36.治水の先覚者藤本太郎兵衛(高島市新旭町)



 
 琵琶湖には一級河川だけでも118本の河川が流入している。一方、琵琶湖から流れ出る川は、瀬田川ただ一つである。大雨が降ると行き場を失った水が琵琶湖に滞留し、湖水面の上昇で沿岸が浸水する。近江の人々は「水込み」と呼ばれる浸水被害に悩まされた。琵琶湖沿岸の「水込み」被害をなくすためには、瀬田川の川底を浚渫し、流出水量の拡大を目指すことが必要であった。


 
 高島市新旭町の湖岸(夕暮原浜)に、「治水の先覚者」藤本太郎兵衛の像が建っている。江戸時代後期、深溝村(現高島市新旭町深溝)の庄屋であった藤本太郎兵衛は、三代にわたり琵琶湖治水に命をかけた。一代目太郎兵衛(直重)は湖辺の村々に、川さらえを呼びかけ奔走。177ヶ村を取りまとめ、幕府からようやく許可を得る(1784年)。しかし人夫の統制が取れず、工事は2年で中断となる。二代目太郎兵衛(重勝)は、委任状を持ち、打ち首覚悟で単身江戸へ。老中松平定信に、川さらえの許可を得るべく直訴するが、取り上げられず(1791年)。三代目太郎兵衛(清勝)は、瀬田川下流の反対者の説得や、幕府への嘆願を続け、ようやく「御救(オスク)い大浚(オオサラ)え」と呼ばれる大事業を成し遂げた(1831年)。

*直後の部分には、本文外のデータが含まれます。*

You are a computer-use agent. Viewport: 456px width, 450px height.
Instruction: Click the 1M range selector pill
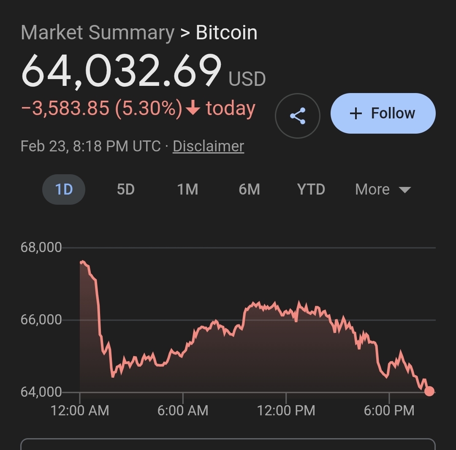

 親子三代に渡る50年余の歳月。私財を投げ打ち、文字通り命をかけた「たたかい」であった。しかし、年貢の増収が見込まれるにもかかわらず幕府の態度は一貫して冷淡であった。その理由の一つが供御瀬(クゴノセ)の存在である。現在の南郷洗堰付近の浅瀬。瀬田川を歩いて渡れる地点として、大橋が敵に落とされた場合に備える軍事上の秘密場所であった。官僚機構の怠慢と軍事機密による民衆生活の破壊は、現在に繋がるものがある。高島市新旭町深溝にある藤本太郎兵衛生家近くの「伊庭吉菓舗」。昔ながらの手作りの菓子を作っているこの店では、藤本太郎兵衛にちなんだ「太郎兵衛饅頭」が人気である。